◆ **Problem**: Please copy out the lines of the records word for word, starting with the line that contains "Task: Open Help using the question mark icon" and continuing through the line that contains "pos(442,640)", with both of those lines included. Leave the pictures out of your answer.

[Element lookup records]
----

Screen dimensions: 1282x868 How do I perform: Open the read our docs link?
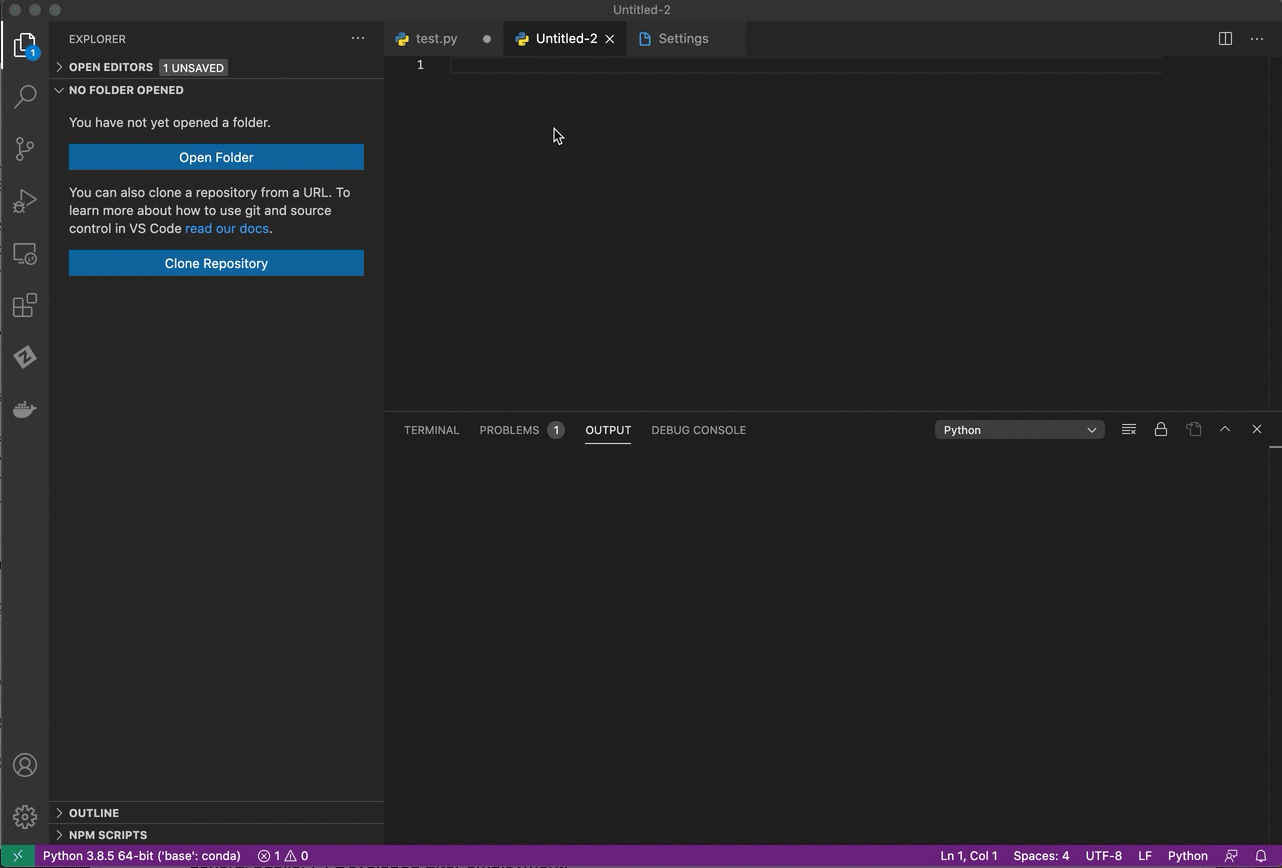pyautogui.click(x=226, y=228)
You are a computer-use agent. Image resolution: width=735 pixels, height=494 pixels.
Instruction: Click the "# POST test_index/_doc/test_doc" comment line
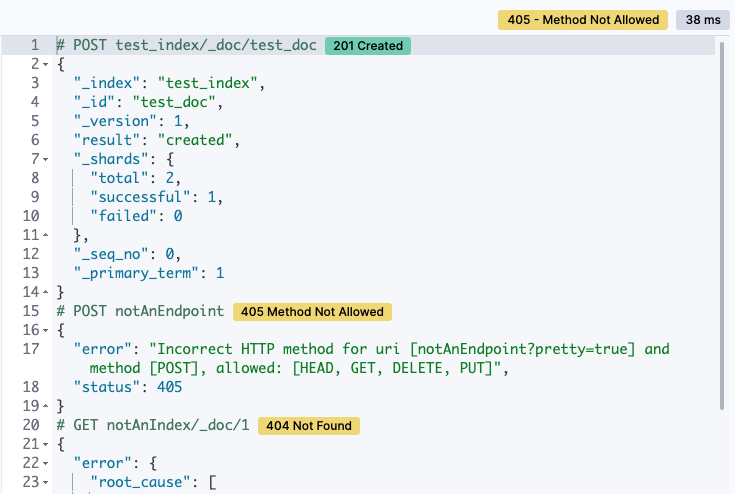(186, 45)
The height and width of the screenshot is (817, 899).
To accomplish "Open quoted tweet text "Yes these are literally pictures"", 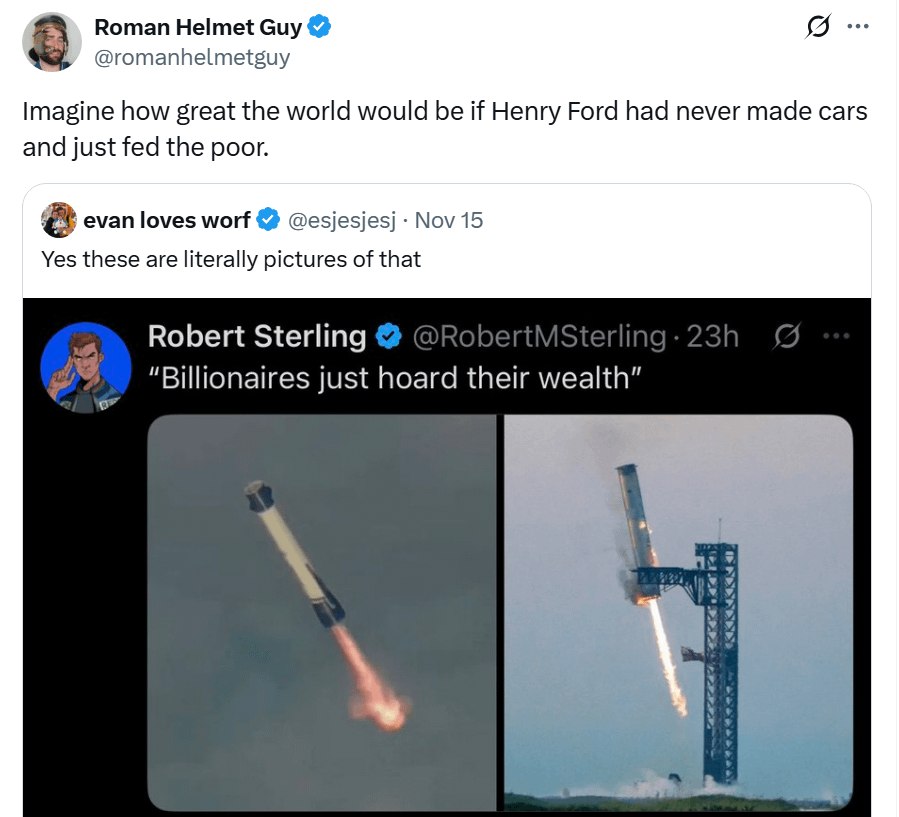I will [231, 260].
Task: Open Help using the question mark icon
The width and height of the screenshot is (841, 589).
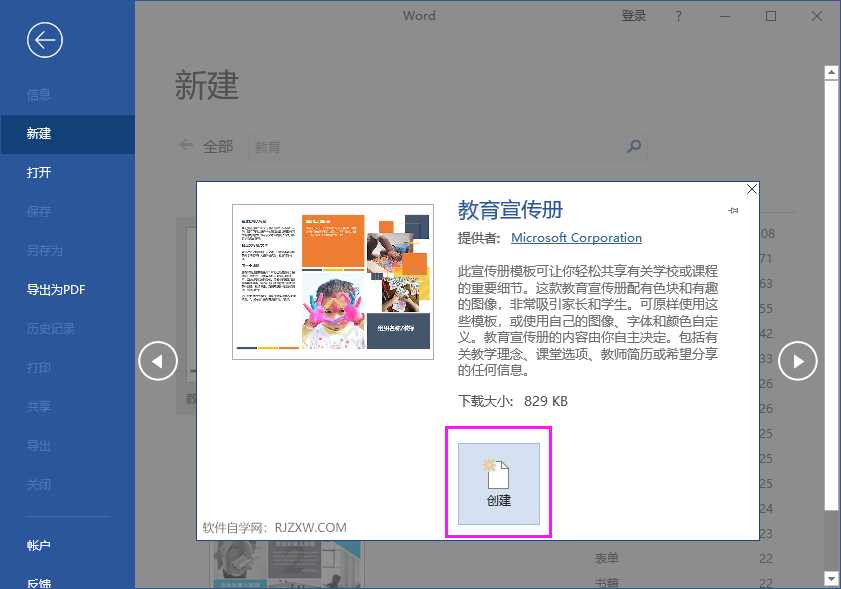Action: click(678, 15)

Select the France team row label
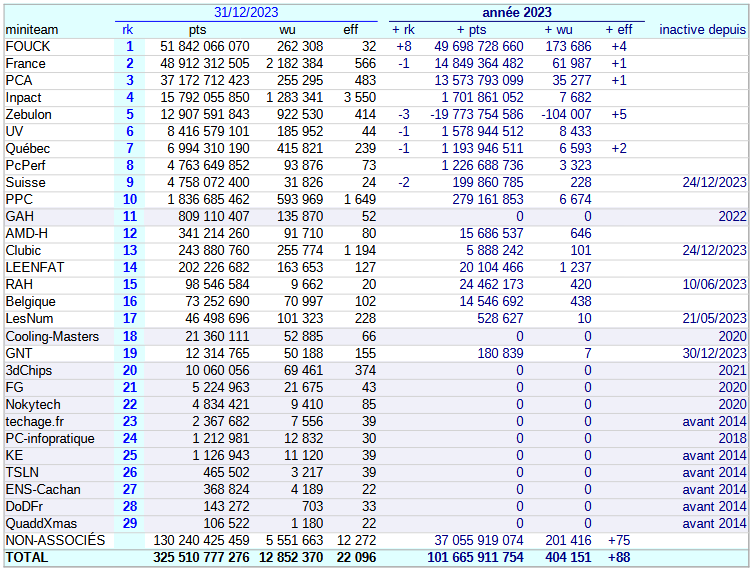pyautogui.click(x=26, y=63)
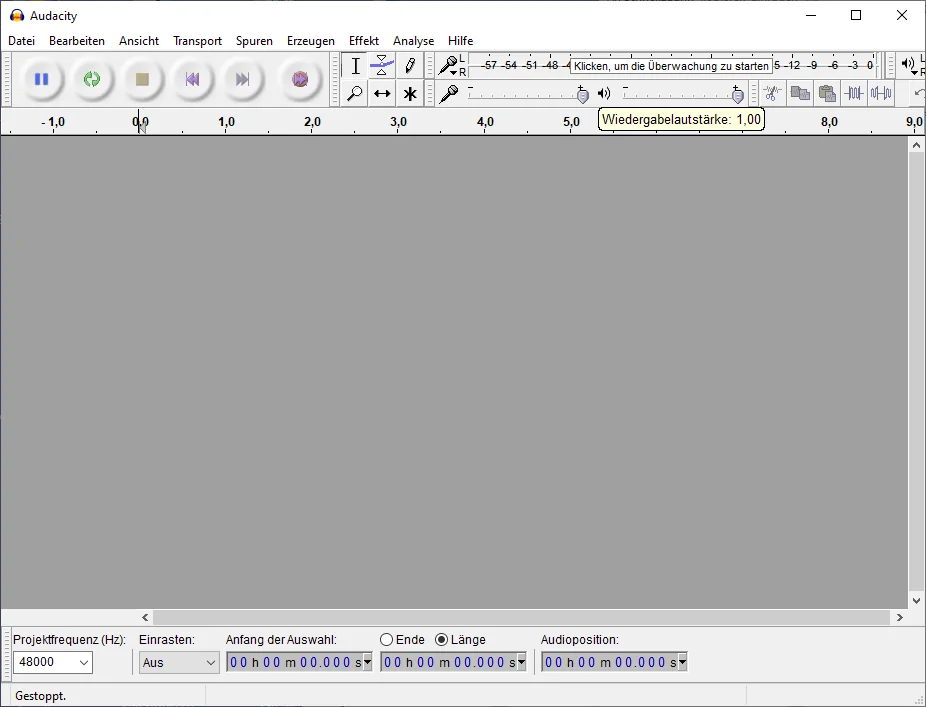Select the Länge radio button
This screenshot has width=926, height=707.
pos(442,640)
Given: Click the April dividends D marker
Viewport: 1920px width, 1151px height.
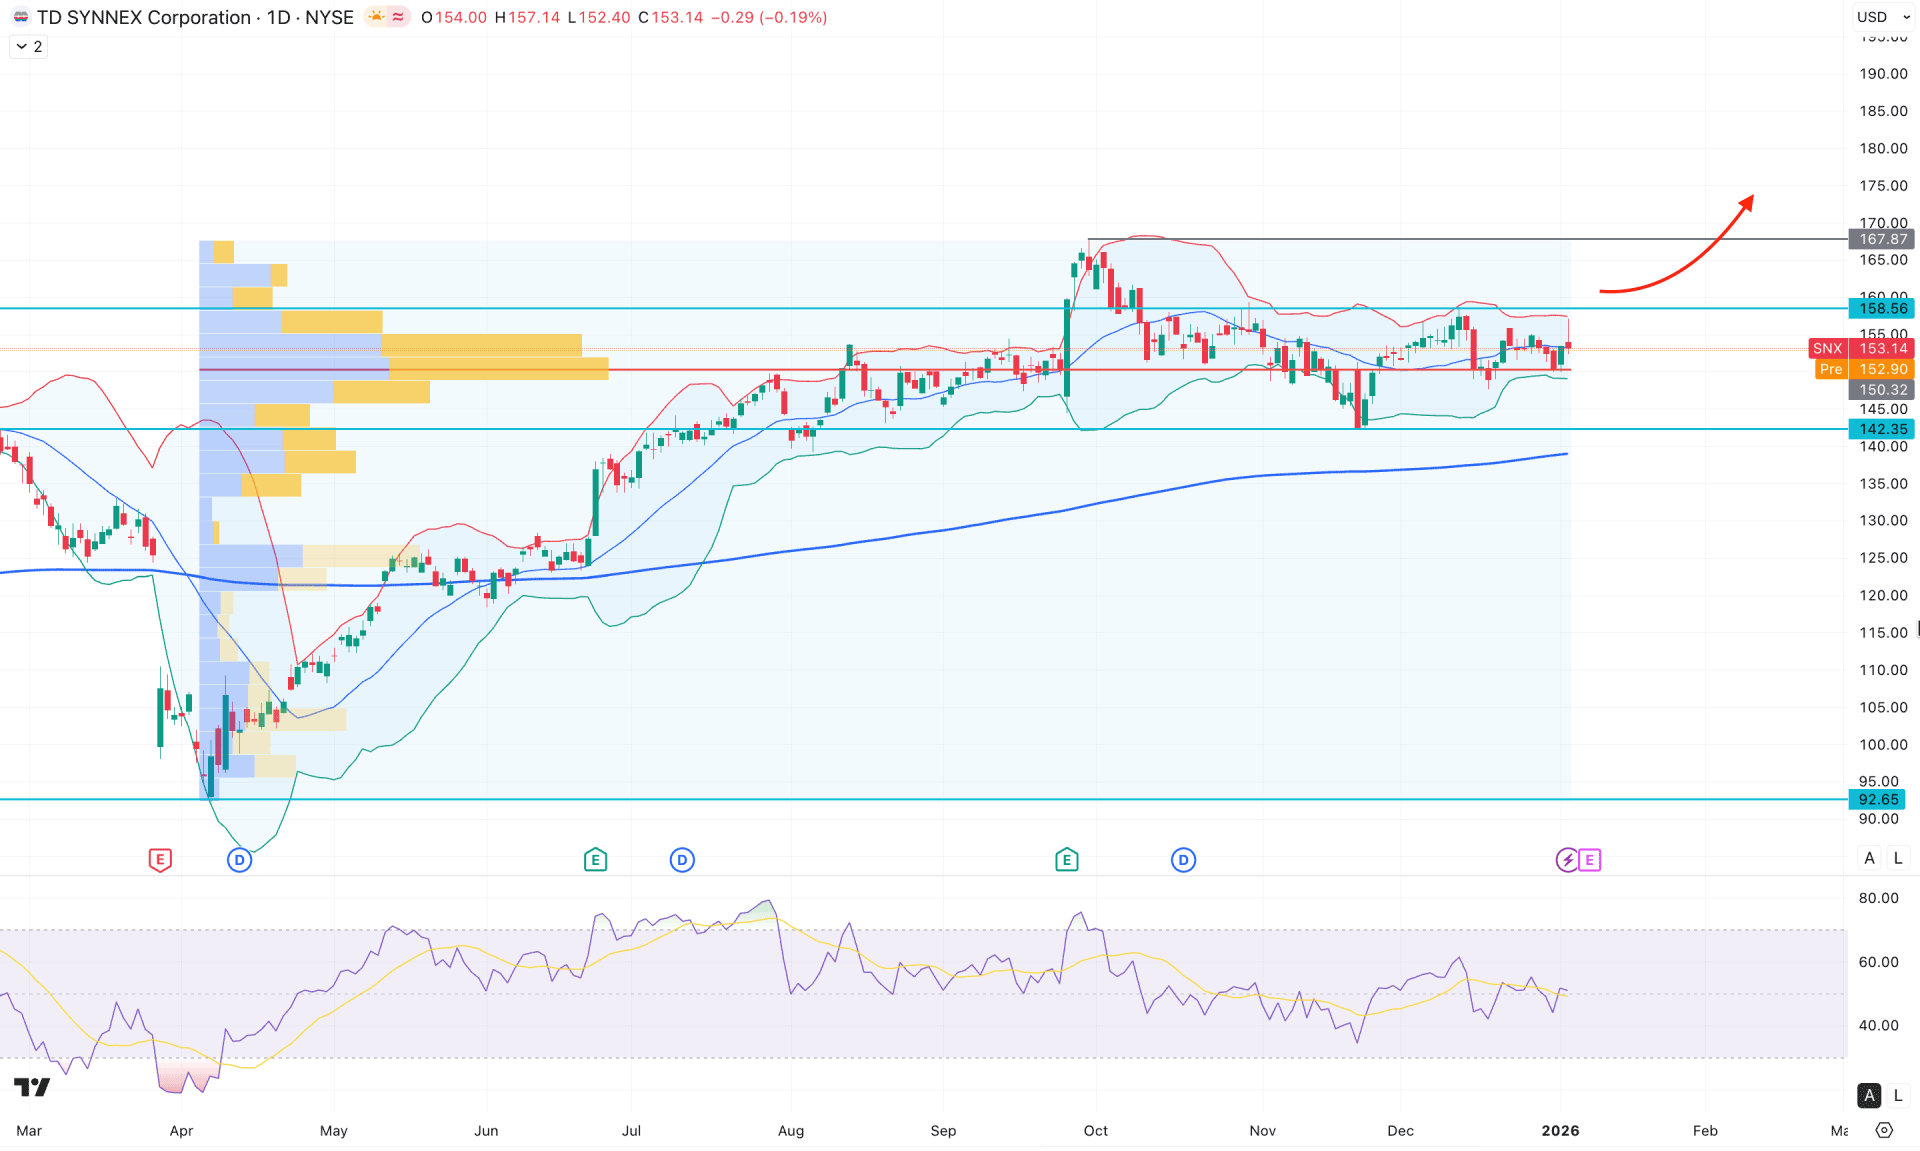Looking at the screenshot, I should [x=239, y=859].
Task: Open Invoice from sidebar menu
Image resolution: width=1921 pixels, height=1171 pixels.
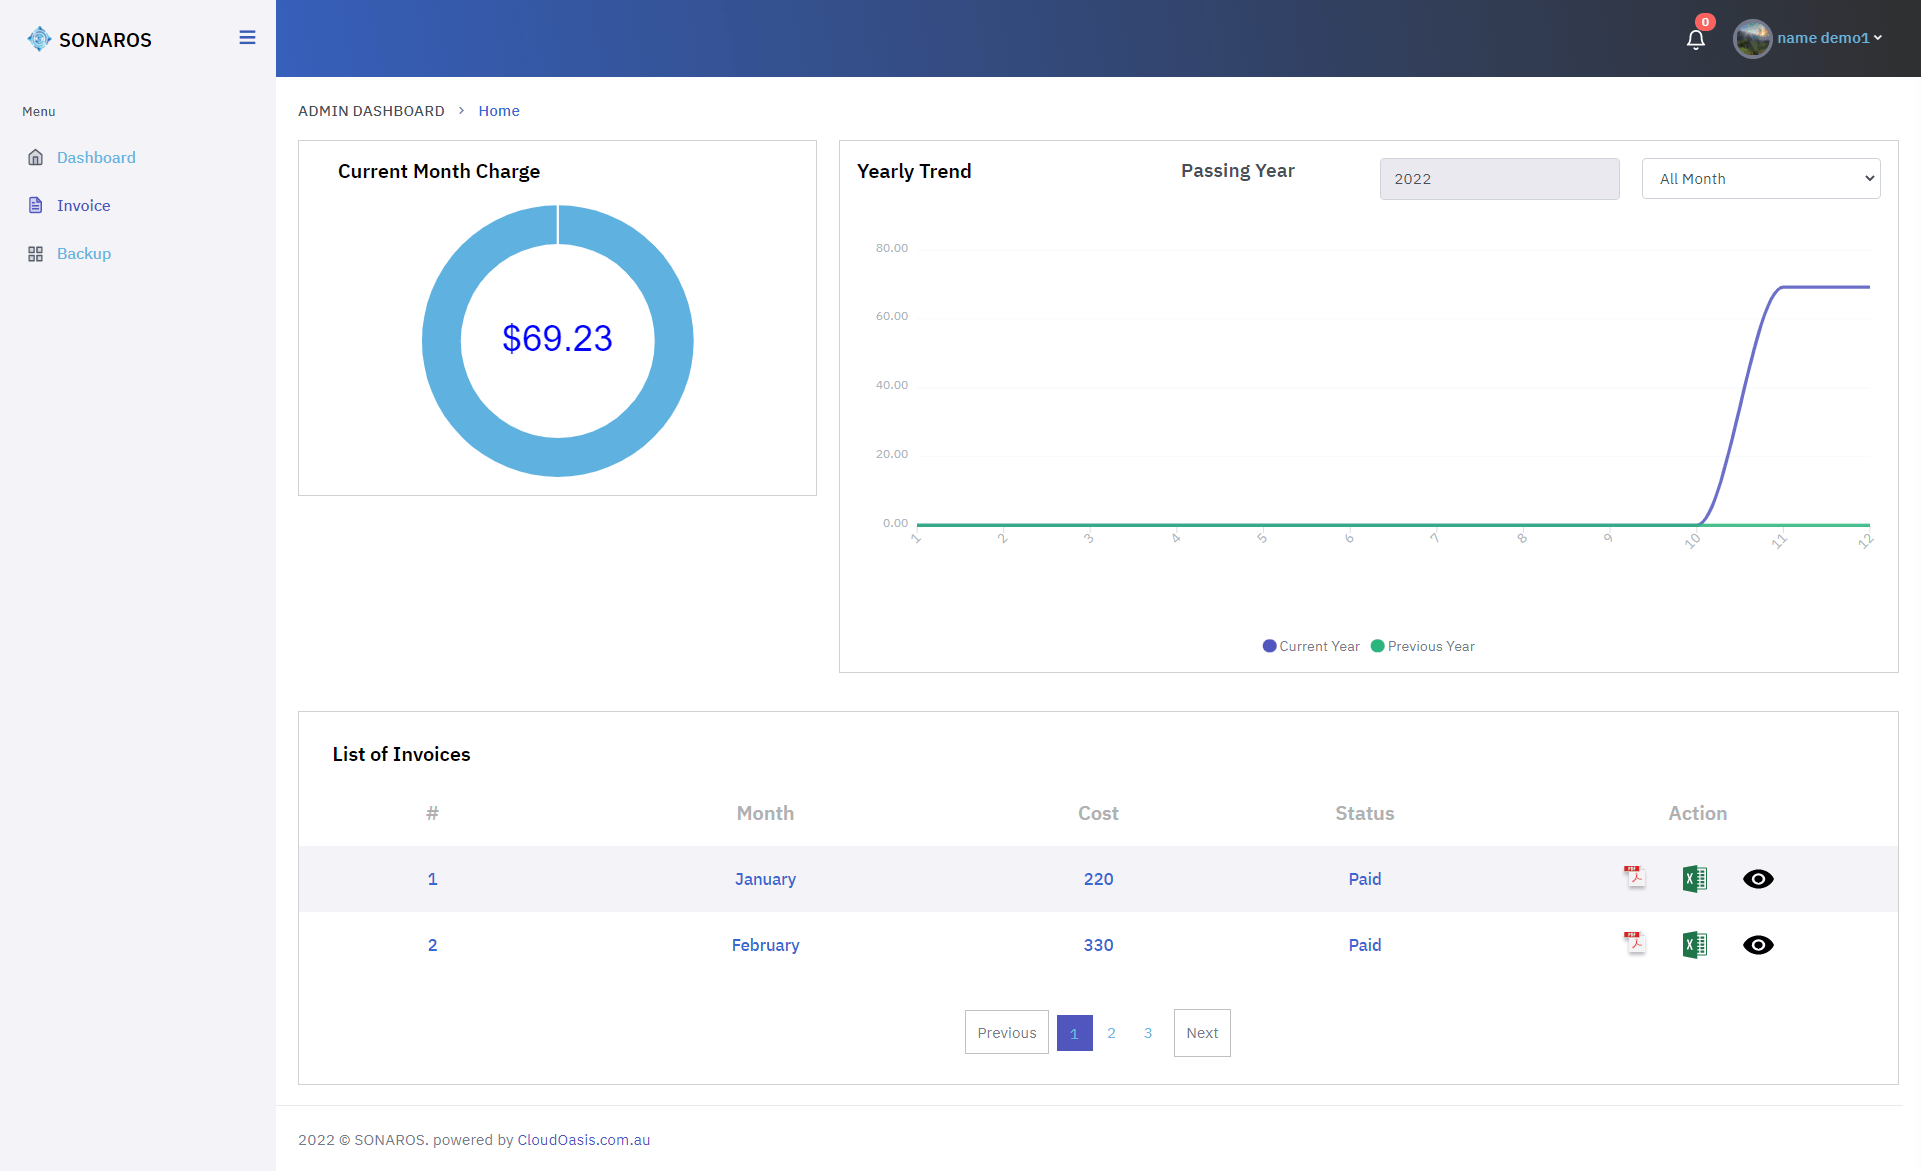Action: click(x=83, y=206)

----

◆ **Finished exercise**:
Task: Open Help using the question mark icon
The width and height of the screenshot is (841, 589).
Action: click(678, 15)

Select the France team row label
pyautogui.click(x=26, y=63)
Select the Länge radio button
This screenshot has width=926, height=707.
pos(442,640)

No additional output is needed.